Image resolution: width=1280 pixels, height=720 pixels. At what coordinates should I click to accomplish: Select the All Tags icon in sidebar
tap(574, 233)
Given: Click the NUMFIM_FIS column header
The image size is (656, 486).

* * *

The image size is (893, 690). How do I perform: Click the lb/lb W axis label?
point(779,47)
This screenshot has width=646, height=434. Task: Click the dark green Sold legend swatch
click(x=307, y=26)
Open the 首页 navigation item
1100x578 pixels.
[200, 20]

● **Assignment**
In the entries above, find the line holding "Image resolution: width=1280" and the line holding "The image size is (656, 486).", then retype exactly those two lines and every line between them, and nothing else.

● **Written response**
Image resolution: width=1280 pixels, height=720 pixels. At what coordinates should I click to accomplish: Select the All Tags icon in sidebar
tap(574, 233)
Given: Click the NUMFIM_FIS column header
The image size is (656, 486).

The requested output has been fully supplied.